Il procedimento disciplinare nei confronti dei magistrati si svolge davanti alla Sezione disciplinare del CSM, formata in modo proporzionale e tale da assicurare la presenza di membri laici al fianco dei membri togati; ha pieno valore giurisdizionale e culmina in una sentenza che è impugnabile alle SS.UU. della Cassazione civile. L'autodichia e cioè questa predetta qualità è speculare all'indipendenza del magistrato, il quale, per il fatto stesso che detiene un potere di controllo della legalità, anche di coloro che gestiscono la cosa pubblica, ha diritto acchè i suoi comportamenti vengano valutati dal Consiglio cui egli appartiene.

Quanto all'oggetto del procedimento disciplinare, la Sezione è teuta a far rispettare una regola generica di deontologia, anche se dalla società civile provengono pressioni circa una tipizzazione delle regole comportamentali, che possa evitare abusi proprio dagli stessi magistrati. L'opinione del Prof. Verde in proposito sembra essere positiva e tanto più egli ritiene opportuna tale tipizzazione, se ed in quanto il controllo disciplinare dovesse essere trasferito ad un organo esterno al CSM: diverrebbe anzi a quel punto fattore di garanzia per gli stessi magistrati.

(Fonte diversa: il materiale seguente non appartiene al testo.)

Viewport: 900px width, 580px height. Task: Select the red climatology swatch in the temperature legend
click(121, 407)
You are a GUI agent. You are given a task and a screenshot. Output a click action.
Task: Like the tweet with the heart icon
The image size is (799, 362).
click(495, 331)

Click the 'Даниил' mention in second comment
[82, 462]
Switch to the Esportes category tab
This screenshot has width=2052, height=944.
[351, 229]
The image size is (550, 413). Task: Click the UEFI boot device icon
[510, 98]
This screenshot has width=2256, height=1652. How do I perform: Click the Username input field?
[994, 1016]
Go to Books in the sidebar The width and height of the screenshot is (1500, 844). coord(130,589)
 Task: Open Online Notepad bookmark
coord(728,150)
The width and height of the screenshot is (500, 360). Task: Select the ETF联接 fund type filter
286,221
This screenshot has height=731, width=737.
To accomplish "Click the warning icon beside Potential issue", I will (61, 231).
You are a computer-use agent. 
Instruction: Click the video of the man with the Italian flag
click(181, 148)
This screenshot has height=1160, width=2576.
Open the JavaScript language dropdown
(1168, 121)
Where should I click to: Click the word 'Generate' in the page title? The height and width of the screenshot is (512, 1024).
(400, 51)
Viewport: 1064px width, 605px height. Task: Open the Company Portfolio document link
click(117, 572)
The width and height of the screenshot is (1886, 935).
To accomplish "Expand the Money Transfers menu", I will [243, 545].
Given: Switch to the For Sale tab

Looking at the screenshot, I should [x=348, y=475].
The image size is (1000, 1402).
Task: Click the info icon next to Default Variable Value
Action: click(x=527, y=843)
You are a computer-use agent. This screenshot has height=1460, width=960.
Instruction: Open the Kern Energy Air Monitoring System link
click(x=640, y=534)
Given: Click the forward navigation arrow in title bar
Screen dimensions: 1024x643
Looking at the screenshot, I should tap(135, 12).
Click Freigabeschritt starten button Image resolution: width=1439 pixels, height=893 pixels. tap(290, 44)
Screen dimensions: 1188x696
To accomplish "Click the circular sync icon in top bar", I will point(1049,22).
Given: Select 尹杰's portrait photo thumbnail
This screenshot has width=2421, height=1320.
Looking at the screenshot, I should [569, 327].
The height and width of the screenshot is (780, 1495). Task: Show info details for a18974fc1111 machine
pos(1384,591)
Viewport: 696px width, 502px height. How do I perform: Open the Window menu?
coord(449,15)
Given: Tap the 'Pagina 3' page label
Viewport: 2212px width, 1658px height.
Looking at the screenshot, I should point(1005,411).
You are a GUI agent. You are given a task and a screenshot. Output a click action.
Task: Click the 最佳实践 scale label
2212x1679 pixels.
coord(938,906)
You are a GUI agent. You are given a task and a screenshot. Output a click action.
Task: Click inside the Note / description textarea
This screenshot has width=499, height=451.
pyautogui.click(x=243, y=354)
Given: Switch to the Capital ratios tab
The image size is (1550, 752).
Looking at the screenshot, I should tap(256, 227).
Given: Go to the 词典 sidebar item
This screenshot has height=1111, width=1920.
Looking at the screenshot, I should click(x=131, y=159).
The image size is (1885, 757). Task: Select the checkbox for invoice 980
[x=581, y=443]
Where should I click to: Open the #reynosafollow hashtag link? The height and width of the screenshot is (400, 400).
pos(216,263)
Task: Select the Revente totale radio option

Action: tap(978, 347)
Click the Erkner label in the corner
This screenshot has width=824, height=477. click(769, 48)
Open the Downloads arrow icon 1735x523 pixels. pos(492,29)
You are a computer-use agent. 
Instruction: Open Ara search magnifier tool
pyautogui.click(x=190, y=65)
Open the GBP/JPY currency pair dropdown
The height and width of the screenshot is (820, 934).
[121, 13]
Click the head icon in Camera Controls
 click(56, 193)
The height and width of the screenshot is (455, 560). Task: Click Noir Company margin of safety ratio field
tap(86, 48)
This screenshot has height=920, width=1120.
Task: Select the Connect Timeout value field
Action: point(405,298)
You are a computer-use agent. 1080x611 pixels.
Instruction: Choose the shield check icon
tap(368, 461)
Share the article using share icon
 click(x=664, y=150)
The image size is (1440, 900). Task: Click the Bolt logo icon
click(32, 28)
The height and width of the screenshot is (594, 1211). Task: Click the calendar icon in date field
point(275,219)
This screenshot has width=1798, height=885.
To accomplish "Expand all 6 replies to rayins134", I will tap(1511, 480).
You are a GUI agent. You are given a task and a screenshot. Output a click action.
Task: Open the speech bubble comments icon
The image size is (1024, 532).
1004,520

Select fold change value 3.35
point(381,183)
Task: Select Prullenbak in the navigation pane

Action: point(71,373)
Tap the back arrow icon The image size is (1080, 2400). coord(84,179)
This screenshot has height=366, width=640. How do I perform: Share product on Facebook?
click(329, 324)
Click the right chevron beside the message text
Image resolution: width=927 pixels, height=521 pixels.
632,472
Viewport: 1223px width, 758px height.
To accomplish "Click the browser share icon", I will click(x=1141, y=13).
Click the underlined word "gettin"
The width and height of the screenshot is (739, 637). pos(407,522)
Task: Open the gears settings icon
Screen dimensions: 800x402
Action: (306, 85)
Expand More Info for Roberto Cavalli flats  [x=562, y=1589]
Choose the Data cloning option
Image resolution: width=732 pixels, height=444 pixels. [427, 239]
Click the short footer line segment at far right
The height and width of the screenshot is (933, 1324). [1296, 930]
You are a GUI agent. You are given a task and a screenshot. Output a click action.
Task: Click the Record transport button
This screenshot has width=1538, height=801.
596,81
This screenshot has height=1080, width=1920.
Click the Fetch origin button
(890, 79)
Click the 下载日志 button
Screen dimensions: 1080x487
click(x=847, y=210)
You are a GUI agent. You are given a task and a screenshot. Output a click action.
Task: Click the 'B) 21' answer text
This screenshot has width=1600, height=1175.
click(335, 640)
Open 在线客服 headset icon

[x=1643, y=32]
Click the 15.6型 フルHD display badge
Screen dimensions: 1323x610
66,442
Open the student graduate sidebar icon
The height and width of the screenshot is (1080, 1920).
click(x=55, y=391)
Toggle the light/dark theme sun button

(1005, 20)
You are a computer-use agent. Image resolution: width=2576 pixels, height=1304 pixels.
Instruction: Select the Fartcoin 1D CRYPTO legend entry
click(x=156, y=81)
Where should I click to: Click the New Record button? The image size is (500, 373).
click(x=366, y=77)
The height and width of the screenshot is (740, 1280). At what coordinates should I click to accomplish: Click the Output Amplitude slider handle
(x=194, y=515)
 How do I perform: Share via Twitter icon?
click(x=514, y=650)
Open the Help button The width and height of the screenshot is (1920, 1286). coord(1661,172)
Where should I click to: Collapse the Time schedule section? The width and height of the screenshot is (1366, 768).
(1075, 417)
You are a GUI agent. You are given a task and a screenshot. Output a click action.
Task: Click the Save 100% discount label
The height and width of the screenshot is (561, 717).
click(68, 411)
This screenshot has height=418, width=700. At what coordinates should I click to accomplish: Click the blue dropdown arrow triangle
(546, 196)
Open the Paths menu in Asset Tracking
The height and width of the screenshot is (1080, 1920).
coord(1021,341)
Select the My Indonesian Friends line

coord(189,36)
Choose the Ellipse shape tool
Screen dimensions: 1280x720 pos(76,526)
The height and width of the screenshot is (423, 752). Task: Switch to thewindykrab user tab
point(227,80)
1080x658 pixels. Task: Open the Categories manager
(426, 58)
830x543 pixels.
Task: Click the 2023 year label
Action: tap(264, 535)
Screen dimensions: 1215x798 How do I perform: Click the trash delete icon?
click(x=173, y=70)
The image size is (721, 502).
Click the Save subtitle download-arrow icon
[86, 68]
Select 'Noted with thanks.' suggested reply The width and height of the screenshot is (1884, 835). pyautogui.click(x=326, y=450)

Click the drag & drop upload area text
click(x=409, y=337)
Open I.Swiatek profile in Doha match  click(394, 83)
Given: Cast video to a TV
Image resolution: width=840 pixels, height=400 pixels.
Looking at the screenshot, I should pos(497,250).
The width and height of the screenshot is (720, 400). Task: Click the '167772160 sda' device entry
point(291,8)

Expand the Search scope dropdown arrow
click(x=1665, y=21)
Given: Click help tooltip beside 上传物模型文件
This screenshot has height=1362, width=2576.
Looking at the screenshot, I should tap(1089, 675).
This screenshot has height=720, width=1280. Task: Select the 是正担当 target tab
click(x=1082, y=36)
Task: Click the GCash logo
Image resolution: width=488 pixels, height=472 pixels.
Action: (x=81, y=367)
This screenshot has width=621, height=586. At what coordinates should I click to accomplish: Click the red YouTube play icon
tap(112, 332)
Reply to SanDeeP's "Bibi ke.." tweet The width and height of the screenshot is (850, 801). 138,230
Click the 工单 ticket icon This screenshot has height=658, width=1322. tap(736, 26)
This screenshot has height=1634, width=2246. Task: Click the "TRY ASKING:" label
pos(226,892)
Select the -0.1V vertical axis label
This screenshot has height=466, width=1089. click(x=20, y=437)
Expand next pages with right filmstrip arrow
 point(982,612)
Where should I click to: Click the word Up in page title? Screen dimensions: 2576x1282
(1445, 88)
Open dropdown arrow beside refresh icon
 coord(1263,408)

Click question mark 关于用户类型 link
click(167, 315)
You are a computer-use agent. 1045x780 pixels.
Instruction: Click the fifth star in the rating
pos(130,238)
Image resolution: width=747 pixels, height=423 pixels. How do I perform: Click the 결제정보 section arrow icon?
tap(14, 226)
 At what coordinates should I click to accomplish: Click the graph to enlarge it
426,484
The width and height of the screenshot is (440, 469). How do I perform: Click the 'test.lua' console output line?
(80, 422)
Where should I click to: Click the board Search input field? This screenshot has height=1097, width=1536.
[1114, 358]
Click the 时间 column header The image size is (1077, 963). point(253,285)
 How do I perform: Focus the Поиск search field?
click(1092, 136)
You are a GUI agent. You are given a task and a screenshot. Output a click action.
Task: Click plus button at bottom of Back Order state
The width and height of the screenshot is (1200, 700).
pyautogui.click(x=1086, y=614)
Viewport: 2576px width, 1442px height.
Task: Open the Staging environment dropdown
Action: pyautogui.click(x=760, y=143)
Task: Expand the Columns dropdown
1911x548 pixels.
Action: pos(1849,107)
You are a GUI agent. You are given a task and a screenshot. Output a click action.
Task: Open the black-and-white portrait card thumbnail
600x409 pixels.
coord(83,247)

Proprio su quest'ultimo fronte, di un possibile cambiamento circa il soggetto deputato a svolgere il controllo disciplinare nei confronti dei magistrati, si deve dire come ha scarso rilievo l'argomento che fonderebbe una tale opportunità sul tipo di procedura adottato dalla Sezione disciplinare: essa, infatti, per disposto dell'art.34 co.3° della legge sulle guarentigie, è tenuta ad applicare le norme del processo penale; quindi le norme del Codice penale Rocco, oggi abrogato dal nuovo C.p.p.; ma tale modifica non dovrebbe essere di intralcio rispetto alla perseverante osservanza del disposto.

Infatti, da un lato non è che le norme anzidette offrano minori garanzie per l'esecuzione di un corretto procedimento rispetto a quante ne offra il nuovo c.p.p. Inoltre, d'altro lato, si deve notare come le violazioni disciplinari non siano violazioni alla legge penale e quindi come sia infondata la necessità di un medesimo trattamento delle due fattispecie. In realtà, basta che siano osservate le norme della giurisprudenza, il diritto alla difesa tecnica, l'indipendenza e la terzietà dei giudicanti, come già indicato dalla sentenza-cardine della Corte Costituzionale in materia di codici deontologici.

Infine, poi, qualsiasi modifica che voglia ripristinare forme di controllo che assoggettano la persona del magistrato all'ingerenza di organi esterni alla stessa magistratura, dovrà essere confrontata con l'art.105 Cost. e la sua legittimità finirà col dipendere dalla modifica di quest'ultimo.